That’s what I want, but not everyone wants that.  Some people want branch-based service and
some want contact with the call centre. 
Not everyone wants to have a pure remote service that is digitised and augmented
to serve at the point of relevance.

In fact, the whole omnichannel thing really does not
exist.  Channels are what banks deploy to
reach customers.  Customers are looking
for service that is relevant to their needs, such as buying a home.  Customers want service delivered in the way
that is relevant to them and that they like.

So it is not the bank reaching out to customers through channels,
but customers reaching out to banks through needs.

In other words, I would far rather talk about omnicustomers
rather than omnichannels.  The
omnicustomer differs by segment, demographic, perspective, adoption of
technology. Some customers want all digital, some want all face-to-face, and the
banks challenge is to design the service for every customer so that they get
the experience they want.  Or rather, the
challenge for the bank is to design experience for customers such that they get
the experience they want through the channels the bank prefers to deploy.  Then the key is to get the omnicustomer to migrate
to the bank’s channels of preference.

This is the core of a debate that occurs regularly with
banks when we discuss the role of branches. 

For example, in a conversation this week, the bank concerned
argued that SMEs need branches.  Yes,
some do.  Some SMEs deal in lots of cash and
coins, and that’s a real need for a branch-based bank service as there is a physical
need for deposits.  But do SMEs need
branches to get a loan?  Not necessarily.  I’m an SME, and my bank manager comes to my
office once a year for a review of my financial needs.  Branches can be replaced by direct sales and
direct service managers.

════════════════

**Set tasks:**
a – Can you reproduce the omnichannel passage word for word from "So it is not" up to and including "channels of preference."?
b – Would you carry on the omnichannel passage from the point where it stops?
The lines after the omnichannel passage are separate material with no tie to it.

════════════════

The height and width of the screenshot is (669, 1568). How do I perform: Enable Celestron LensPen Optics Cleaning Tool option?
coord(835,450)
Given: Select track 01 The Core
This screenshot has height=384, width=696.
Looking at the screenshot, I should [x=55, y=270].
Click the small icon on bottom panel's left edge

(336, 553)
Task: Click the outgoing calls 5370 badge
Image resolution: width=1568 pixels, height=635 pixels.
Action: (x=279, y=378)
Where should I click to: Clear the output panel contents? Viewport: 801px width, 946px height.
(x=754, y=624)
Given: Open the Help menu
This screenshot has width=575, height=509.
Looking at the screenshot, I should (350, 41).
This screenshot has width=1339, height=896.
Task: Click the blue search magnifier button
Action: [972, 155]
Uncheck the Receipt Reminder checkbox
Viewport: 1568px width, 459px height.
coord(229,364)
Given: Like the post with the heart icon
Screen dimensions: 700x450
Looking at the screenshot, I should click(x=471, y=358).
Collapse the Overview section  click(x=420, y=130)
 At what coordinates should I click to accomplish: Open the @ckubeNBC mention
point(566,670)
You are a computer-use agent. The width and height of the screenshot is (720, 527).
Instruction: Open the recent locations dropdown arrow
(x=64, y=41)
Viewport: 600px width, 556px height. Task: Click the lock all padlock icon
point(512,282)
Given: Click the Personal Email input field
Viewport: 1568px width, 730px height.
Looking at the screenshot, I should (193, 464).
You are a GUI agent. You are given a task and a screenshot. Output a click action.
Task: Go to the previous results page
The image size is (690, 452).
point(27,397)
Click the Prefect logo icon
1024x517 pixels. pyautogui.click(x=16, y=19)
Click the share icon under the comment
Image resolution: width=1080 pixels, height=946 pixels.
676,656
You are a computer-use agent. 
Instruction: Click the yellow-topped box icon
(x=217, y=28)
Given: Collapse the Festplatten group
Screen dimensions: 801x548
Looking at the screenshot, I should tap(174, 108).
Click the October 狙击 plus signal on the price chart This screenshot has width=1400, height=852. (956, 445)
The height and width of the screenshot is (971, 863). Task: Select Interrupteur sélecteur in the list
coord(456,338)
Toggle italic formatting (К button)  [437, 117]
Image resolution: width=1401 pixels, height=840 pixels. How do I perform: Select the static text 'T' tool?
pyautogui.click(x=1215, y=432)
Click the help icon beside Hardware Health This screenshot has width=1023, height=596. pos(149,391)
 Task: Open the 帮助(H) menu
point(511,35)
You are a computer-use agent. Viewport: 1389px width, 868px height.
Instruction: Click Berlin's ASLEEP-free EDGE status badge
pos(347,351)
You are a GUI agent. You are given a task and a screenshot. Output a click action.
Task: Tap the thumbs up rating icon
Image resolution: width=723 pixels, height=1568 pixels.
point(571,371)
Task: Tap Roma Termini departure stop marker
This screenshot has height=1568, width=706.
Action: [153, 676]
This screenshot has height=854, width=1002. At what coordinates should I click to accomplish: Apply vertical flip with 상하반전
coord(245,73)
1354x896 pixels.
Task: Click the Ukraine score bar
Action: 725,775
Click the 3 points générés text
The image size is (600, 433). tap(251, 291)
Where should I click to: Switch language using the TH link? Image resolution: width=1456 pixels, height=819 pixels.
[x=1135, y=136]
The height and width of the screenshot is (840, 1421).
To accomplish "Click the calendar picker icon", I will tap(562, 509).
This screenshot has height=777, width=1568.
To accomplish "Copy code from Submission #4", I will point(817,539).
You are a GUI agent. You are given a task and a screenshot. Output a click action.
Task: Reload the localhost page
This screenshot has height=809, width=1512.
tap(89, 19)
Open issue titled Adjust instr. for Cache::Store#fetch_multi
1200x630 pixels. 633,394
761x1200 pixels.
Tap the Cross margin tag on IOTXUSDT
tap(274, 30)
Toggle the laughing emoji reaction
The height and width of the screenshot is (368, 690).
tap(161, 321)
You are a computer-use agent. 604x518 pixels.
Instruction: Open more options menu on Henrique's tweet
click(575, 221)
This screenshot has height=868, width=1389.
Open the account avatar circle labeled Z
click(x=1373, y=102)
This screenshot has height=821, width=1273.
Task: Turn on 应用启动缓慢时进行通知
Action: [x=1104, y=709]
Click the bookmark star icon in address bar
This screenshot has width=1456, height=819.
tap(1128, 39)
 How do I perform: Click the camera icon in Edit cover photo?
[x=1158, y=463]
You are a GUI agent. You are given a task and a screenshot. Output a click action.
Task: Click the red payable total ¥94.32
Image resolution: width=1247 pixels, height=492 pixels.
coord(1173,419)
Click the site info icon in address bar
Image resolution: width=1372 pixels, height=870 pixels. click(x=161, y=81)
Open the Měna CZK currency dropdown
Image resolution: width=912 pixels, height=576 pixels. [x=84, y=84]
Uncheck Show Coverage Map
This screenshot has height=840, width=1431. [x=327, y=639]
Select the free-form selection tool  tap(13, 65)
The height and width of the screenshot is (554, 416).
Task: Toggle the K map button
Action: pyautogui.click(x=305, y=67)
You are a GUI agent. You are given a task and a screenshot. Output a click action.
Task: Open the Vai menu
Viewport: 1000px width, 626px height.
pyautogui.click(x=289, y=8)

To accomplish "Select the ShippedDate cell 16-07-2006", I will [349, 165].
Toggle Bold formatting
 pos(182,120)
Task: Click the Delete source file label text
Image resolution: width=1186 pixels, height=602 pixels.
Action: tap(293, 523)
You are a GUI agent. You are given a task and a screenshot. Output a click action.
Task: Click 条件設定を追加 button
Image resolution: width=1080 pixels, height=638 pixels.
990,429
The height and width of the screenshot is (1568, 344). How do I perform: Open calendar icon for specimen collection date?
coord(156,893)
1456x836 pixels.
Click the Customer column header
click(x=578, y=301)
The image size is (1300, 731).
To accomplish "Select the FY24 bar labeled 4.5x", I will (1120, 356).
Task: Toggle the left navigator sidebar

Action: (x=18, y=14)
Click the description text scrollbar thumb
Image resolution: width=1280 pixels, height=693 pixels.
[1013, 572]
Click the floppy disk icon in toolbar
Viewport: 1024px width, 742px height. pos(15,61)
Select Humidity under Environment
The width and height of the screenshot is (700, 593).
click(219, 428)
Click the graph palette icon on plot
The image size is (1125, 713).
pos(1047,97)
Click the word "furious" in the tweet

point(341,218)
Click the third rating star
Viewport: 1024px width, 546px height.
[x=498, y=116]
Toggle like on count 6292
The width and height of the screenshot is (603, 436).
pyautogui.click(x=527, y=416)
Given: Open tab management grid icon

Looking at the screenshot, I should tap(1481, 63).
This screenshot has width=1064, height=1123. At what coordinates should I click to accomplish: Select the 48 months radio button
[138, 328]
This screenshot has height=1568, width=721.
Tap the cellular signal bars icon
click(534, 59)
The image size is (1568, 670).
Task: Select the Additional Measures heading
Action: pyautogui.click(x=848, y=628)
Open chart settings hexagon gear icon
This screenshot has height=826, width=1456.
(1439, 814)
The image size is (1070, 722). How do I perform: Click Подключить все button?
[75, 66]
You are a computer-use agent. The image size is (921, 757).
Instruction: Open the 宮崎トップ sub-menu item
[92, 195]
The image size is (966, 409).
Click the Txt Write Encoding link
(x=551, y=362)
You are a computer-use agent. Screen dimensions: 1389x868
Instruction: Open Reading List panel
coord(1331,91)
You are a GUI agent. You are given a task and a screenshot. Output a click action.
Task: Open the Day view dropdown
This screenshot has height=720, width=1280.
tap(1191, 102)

════════════════

**Answers provided:**
a –
So it is not the bank reaching out to customers through channels,
but customers reaching out to banks through needs.

In other words, I would far rather talk about omnicustomers
rather than omnichannels.  The
omnicustomer differs by segment, demographic, perspective, adoption of
technology. Some customers want all digital, some want all face-to-face, and the
banks challenge is to design the service for every customer so that they get
the experience they want.  Or rather, the
challenge for the bank is to design experience for customers such that they get
the experience they want through the channels the bank prefers to deploy.  Then the key is to get the omnicustomer to migrate
to the bank’s channels of preference.

b –
So then we get into the core of the discussion: who needs
branches?

People who like their contact with the staff in the
branch?  People who want to feel there is
a physical space to see where there money is? People who are resistant to
change?  People who have not been introduced
to the alternatives?  People who are
unsure of the alternatives and need education as to what they can do?

A little like the many people who resisted getting a mobile
telephone as they were just for yuppies http://en.wikipedia.org/wiki/Yuppie
(young, upwardly mobile, professionals), but now depend upon them; or the folks
who thought they didn’t need the internet until it became a consumer
proposition; those who are not using mobile or internet banking are doing so
for a variety of reasons: fear, insecurity, distrust, lack of access, lack of
knowledge and more.

My suspicion therefore is that if banks put in a
concentrated program to migrate customers from branch to remote channels, with
immersion workshops and programs offered to show people how they work, then
they would find far faster take-up of their remote channel offers and far  simpler abilities to reduce branch-based
costs and operations.

It reminds me of the experience I had working with a bank in
the 1990s when they tried to migrate customers to the self-serve machines in
branch for deposits and cash withdrawals. 
They had made this massive investment in automating the transactions in
branches by offering customers self-serve machines, but only a small percentage
of customers were using them.  Therefore,
the bank started a program of focus to get customers to use the machines.

Staff were deployed as concierges in all branches to greet and
meet customers and ask if they would like to see how the machines worked.   And the program worked.

Mature customers were delighted to have the chance to try
the machines with assistance, as were busy mothers.  Both consumer groups had previously shunned
the machines because they did not know how to use them or did not have the
time. 

The only customer group that proved to be truly resistant to
the program were male accountholders. 
Yep, the testosterone driven male felt that no education was
needed and no bank could force them to use a machine if they didn’t want to use
them.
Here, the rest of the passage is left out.